Otto Piene (1918–2014) was particularly attracted to porcelain as a medium due to its unpredictable nature, which allowed him to experiment with the material in a variety of stages of production – all the way to liquid porcelain paste – during his time at MEISSEN.
The artist K.O. Götz (1914–2017) applied dark paint to unfired porcelain using rapid, dynamic strokes, only to spread and partially remove this paint immediately afterwards with a rake using equally fast movements. During his lifetime, K.O. Götz used this same technique – normally with paint on canvas – to create structures that were only made possible through the speed of this painting method and served to make him one of the leading figures of the German Art Informel movement. In 2010, K.O. Götz became the first artist to ever create a series of Meissen “Unique Objects” featuring his iconic raked painting style. This was a novelty for the Meissen porcelain manufactory, whose artisans had primarily produced naturalistic to mannerist porcelain paintings up to that point.
After initially painting porcelain, the American artist Jen Ray (b. 1970) began creating porcelain sculptures inspired by an object of everyday use: with her “Axe Series”, Ray makes a statement about the history of the manufactory’s porcelain pieces as well as about the modern design of axes and the power they exude, marrying something tough and utilitarian with something luscious and organic.
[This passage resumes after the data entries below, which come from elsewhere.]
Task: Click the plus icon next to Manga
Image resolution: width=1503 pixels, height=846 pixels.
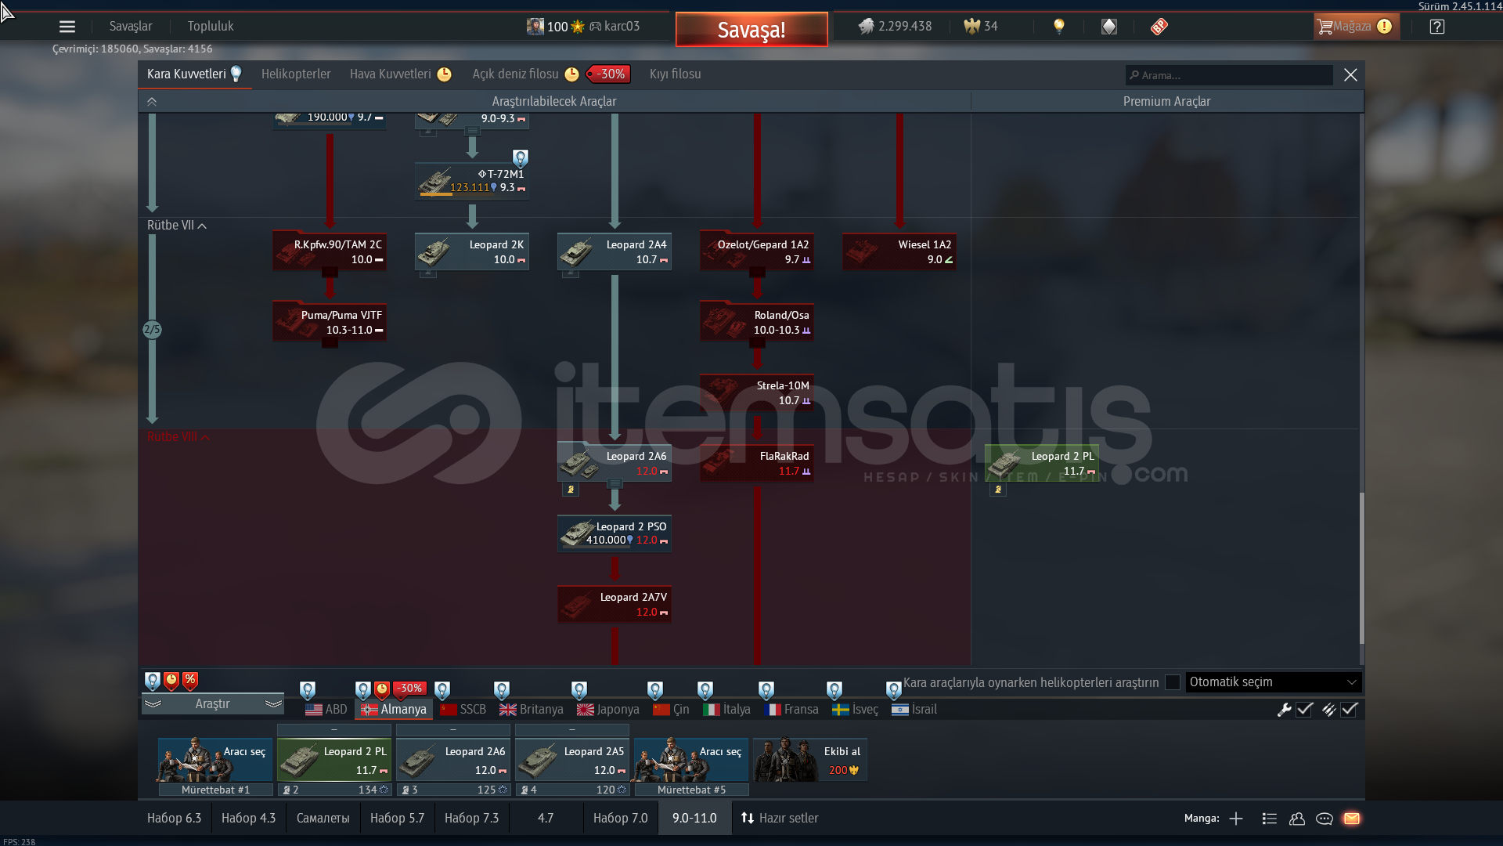Action: tap(1236, 819)
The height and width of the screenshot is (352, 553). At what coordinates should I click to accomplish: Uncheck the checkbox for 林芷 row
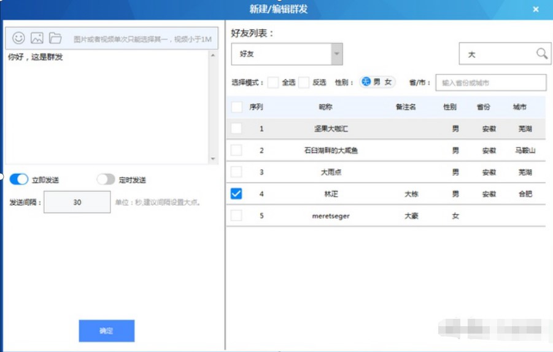[x=236, y=194]
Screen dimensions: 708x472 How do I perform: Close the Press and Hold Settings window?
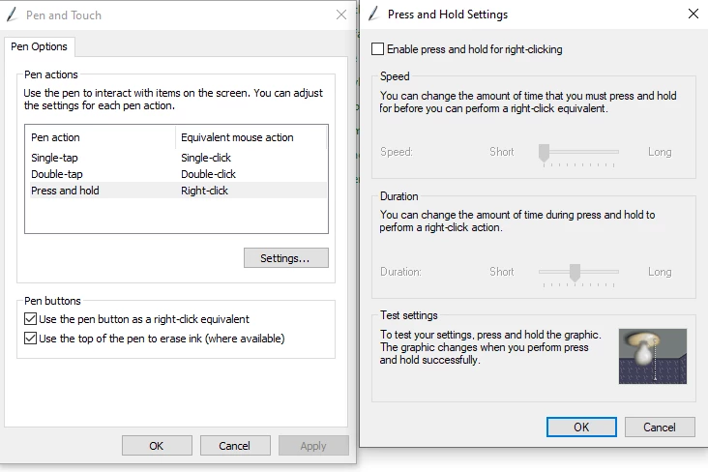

Ray’s axes are covered in her own designs as well as, in one variant, with handmade porcelain flowers. These delicate flowers refer to the transient nature of things – a topic that plays a central role in many of Ray’s works. With her large-format drawings, sculptures and video and performance installations, Jen Ray creates a world where Amazonian militants march across dystopian landscapes, fantasy spaces are occupied by rebels, and provocateurs pose in resplendent decadence.
Khaleed Al-Saai (b. 1970) arranges letters and words out of context, dissociated from one another, or squished together in imaginary spaces on canvas. The interwoven letters and scripts move with their own unique rhythms and allow highly individualised worlds of emotions to emerge. In his works the Syrian artist tests the limits of Arabic script, explores single letters, their shapes, their symbolic, religious, and musical histories, and turns these letters themselves into abstract symbols. Khaleed Al-Saai is considered one of the best calligraphers in the world. For him, Arabic script is a medium with which he can express his feelings and thoughts without being restricted by language. For MEISSEN, he has brought his art to the medium of porcelain to create Unique Objects.
Artist Daniel Spoerri (b. 1930) began his artistic career in 1959 when he had an idea for a visual notion that would assure him a place in art history: his tableaux pièges or “picture traps”. For Spoerri, “objects found in chance positions, in order or disorder [...], are fixed to bases as they are.” The assemblages arrived at in this way were hung on walls like pictures, a fleeting moment captured for all time. Daniel Spoerri was one of the founders of Nouveau Réalisme, a movement that defined itself as a new approach to perceiving reality. For MEISSEN, Spoerri has created some of his iconic assemblages using delicate porcelain.
In 2017, the first collaboration between the Meissen porcelain manufactory and Olaf Stoy resulted in a series of unique busts. Born in Dresden in 1959, Stoy works in neighbouring Freital. Following his training as a pottery former in the Saxon Porcelain Manufactory of Dresden, he worked while also studying graphics and sculpture at the Dresden College of Fine Arts from 1979-1981. From 1978-2003, Stoy was a mould caster and retoucher and eventually head modeler in the Freital manufactory. Just two years later, he founded his own art and design studio in which he continues devoting himself to working with porcelain. In addition to porcelain, Stoy also has a passion for literature and regularly publishes prose and poetry.